Spring in a Small Town also explores Confucian values through the romantic struggles between the characters Yuwen and Zhichen. According to Susan Daruvala, the film acknowledges instincts and emotions as integral parts of a love relationship, yet they must be directed by wisdom or intelligence. Despite the tempting passion in the relationship between Yuwen and Zhichen, it, ultimately, does not materialize, hence highlighting its unfeasibility within the framework of Confucian values: wisdom, intelligence, and loyalty.

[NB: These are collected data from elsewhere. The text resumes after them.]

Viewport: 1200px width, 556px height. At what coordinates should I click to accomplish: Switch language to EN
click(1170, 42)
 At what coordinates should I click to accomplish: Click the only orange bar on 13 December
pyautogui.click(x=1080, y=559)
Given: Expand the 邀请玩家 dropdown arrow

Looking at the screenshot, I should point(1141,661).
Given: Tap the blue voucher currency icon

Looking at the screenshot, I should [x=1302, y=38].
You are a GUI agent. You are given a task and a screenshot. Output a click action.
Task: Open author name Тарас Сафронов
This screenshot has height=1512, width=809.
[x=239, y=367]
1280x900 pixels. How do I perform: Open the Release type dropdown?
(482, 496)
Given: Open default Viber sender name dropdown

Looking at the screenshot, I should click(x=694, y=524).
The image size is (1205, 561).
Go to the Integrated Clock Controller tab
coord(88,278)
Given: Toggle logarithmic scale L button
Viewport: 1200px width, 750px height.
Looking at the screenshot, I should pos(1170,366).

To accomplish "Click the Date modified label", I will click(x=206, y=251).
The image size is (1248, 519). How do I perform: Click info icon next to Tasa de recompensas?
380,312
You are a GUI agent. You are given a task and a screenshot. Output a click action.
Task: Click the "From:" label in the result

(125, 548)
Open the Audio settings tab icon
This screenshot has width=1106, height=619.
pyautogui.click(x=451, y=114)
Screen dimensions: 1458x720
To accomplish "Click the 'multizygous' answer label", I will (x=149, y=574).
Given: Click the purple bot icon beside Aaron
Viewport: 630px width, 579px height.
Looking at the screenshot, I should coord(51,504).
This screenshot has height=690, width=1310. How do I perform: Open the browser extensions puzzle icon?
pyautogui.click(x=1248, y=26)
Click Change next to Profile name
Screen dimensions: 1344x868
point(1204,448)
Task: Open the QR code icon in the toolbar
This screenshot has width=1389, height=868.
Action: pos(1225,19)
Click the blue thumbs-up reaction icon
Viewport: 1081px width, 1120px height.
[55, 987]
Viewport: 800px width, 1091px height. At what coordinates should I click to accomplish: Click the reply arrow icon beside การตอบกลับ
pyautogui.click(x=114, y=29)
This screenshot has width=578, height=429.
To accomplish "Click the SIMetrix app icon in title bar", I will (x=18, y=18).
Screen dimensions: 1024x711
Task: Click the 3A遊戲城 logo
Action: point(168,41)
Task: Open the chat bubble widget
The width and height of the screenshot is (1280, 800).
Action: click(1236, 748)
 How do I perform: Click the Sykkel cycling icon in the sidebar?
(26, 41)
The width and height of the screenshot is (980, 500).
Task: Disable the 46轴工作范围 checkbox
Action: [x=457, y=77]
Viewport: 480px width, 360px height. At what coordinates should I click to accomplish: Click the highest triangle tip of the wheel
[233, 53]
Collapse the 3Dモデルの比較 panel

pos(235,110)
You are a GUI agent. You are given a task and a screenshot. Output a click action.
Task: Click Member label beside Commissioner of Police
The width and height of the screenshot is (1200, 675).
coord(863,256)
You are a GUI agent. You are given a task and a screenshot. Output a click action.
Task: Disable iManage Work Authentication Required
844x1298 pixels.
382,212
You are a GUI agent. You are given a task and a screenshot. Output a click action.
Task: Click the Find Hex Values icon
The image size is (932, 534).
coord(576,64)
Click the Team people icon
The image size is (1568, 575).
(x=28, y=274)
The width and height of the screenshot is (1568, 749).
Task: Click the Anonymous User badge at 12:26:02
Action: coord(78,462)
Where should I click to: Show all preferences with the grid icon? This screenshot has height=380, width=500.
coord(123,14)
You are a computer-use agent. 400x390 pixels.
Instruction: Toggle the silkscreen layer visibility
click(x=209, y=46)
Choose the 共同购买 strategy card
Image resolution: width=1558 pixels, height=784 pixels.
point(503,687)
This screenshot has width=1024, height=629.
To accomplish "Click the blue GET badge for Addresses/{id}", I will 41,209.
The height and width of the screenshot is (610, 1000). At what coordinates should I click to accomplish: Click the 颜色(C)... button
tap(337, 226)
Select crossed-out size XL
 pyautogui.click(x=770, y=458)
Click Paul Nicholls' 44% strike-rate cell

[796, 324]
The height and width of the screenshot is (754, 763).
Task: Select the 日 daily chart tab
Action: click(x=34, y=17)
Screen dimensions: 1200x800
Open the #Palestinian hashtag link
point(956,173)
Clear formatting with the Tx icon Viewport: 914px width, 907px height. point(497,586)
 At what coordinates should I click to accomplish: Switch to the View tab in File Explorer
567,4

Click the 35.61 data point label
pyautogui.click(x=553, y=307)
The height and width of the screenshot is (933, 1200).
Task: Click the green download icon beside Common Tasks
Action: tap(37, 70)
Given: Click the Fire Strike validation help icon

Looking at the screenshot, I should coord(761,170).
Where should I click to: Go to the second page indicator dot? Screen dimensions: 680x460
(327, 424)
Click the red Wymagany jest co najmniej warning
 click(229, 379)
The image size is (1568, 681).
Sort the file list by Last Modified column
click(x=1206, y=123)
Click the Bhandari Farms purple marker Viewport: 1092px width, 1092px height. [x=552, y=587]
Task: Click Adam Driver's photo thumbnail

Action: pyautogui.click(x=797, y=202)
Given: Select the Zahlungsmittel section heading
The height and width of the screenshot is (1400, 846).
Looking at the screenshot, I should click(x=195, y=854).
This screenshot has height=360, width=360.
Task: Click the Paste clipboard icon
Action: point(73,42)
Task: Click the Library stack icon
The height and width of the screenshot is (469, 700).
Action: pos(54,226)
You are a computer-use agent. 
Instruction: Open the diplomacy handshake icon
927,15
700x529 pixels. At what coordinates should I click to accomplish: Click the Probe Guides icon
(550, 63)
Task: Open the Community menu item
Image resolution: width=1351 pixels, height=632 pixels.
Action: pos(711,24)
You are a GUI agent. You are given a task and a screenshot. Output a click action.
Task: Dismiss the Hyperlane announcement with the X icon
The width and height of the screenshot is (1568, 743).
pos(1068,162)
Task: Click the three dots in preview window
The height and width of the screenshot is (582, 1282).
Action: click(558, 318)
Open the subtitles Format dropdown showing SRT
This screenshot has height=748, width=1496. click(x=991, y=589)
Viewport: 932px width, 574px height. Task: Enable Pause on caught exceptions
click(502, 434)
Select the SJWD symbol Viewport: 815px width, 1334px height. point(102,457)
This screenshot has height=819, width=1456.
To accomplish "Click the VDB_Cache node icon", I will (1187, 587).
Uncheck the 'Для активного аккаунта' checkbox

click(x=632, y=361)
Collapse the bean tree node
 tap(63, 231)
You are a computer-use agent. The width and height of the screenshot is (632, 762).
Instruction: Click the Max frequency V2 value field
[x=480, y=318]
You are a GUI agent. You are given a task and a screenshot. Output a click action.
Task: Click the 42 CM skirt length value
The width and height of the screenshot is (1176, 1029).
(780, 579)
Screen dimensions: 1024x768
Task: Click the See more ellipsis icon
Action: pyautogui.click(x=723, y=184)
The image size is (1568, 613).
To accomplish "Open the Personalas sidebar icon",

In addition, the ideology fa hu qing, zhi hu li (發乎情止乎禮) appears in the film; it means "you may talk about love, but don't cross beyond the limits of etiquette." Inoue and Choe state that this phrase plays a key part to "[rationalizing] the impasse of the situation" between Yuwen, Zhichen and Liyan, and summarizes the relationship between males and females in China during that time.

The film could be regarded as a feminist film, considering Yuwen's voice-over narration is "unapologetic and frank in her description of her relationship with her husband." Her blatant lack of guilt not only deviates from traditional norms, but the film, which appears to favor her subjectivity, is also inconsistent with other films produced at the time.

==Lyricism==
Spring in a Small Town starts with a voice narration of the female protagonist, Yuwen. Her voice-over tells the tedious routines of her daily life. She describes the plot as it is shown to the audience, and she adds her personal feelings into her narration. Her voice-over lasts for about 18 minutes until she and Zhichen physically meet in the film for the first time after their separation caused by the war. Yuwen's narration is often regarded as highly artistic and unique by critics. Well-respected Hong Kong poet Leung Ping-kwan commented on the artistry and lyricism in the film. He argues that Yuwen's voice is more than just simple narration; it is rather a lyrical film form which is characteristic of modern literary ideology. According to Leung, the voice-over is the key to establishing the film's exceptional sense of lyricism, as well as Fei Mu's personal interpretation of ruination and his poetic aesthetics. The author also notes that instead of describing what happened, the narration focuses more on the protagonist's inner emotional change and struggle.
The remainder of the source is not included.